Hi ladies, at my last appt I was told I would be having 2 ultrasounds, one on the 19th of Sept at the doctors office to check everything and tell us the gender, and then another....a high risk ultrasound, on the 27th, "due to my age".

I just turned 35 in May!:haha: My doc actually didn't seem to know why this high risk ultrasound was scheduled. He just said it must be because I am 35. I have noticed so far that he seems to be very "hands off" and the nurses seem to do all of the scheduling for tests and etc.

Anyway, does anyone know what they will be looking for at the high risk ultrasound? 

Thank you!:thumbup:


----------



## vintage67

It is quite a wake up call to see "AMA" written on your medical charts! (advanced maternal age)! I was 36 when pregnant with my son, and it made me feel ancient!

They will look for so-called soft markers of various chromosonal disoders. These inlcude checking to see if the baby has a nasal bone, if all 4 chambers of the heart are present, to see if the baby has 3 finger joints in the pinky, as well as various organ development.

Think of it as extra chances to see the baby!


----------



## poppy666

Never had one of those scans :shrug: had my last lo at 40yrs and im expecting again at 41yrs. All i got was NT scan and bloods taken to check for Downs.


----------



## vintage67

Since BeachComber and I are both in the US, it might just be a different protocol.


----------



## poppy666

Yeah just noticed your both not from UK... :dohh:


----------



## ciarhwyfar

I had my last one at 39 and this one will be right before my 43rd birthday. Never heard of having a high risk ultrasound due to age. I had a couple of extra ultrasounds this time around due to unexplained bleeding but just the 12 week and the 20 week last time.


----------



## BeachComber

Thanks ladies!

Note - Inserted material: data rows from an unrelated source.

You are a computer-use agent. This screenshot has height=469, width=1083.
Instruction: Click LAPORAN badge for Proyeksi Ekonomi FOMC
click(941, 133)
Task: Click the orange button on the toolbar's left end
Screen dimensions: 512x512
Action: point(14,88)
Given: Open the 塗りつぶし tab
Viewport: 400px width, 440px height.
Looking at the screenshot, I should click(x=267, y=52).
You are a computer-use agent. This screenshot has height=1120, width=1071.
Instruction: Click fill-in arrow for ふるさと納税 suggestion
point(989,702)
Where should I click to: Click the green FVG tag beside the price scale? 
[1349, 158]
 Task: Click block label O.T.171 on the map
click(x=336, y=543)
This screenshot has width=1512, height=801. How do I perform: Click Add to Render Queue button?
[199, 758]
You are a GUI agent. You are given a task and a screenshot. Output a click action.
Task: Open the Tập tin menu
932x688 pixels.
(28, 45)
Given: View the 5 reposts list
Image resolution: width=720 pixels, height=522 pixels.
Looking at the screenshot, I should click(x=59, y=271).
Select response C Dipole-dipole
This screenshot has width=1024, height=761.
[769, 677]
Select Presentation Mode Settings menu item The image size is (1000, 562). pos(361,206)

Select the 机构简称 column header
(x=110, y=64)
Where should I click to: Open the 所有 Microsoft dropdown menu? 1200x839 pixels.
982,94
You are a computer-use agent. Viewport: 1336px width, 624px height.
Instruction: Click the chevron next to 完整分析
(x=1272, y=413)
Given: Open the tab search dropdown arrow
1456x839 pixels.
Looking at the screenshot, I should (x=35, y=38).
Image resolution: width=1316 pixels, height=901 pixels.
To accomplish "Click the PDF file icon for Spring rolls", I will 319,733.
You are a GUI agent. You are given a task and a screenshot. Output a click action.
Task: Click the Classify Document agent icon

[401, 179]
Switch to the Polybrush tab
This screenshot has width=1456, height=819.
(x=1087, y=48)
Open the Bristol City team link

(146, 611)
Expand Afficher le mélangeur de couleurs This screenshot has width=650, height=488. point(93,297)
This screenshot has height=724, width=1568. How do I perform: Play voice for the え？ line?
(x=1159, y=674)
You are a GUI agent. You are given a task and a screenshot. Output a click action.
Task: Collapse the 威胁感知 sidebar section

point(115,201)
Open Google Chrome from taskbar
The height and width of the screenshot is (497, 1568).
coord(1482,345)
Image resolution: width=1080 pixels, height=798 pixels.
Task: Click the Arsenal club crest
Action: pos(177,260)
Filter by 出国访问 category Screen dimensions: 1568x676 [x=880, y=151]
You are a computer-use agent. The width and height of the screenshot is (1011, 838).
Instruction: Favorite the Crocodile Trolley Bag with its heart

It will be great to see baby twice, and also to make sure that everything is developing properly! :thumbup:


----------



## seoj

I am 37- and was never sent for a "high risk" u/s... I'm sure each clinic is different though. Some probably just have an age guideline... I had extra u/s though anyway as we conceived with fertility help. Plus I had the NT scan done through my OB's office at 13wks. 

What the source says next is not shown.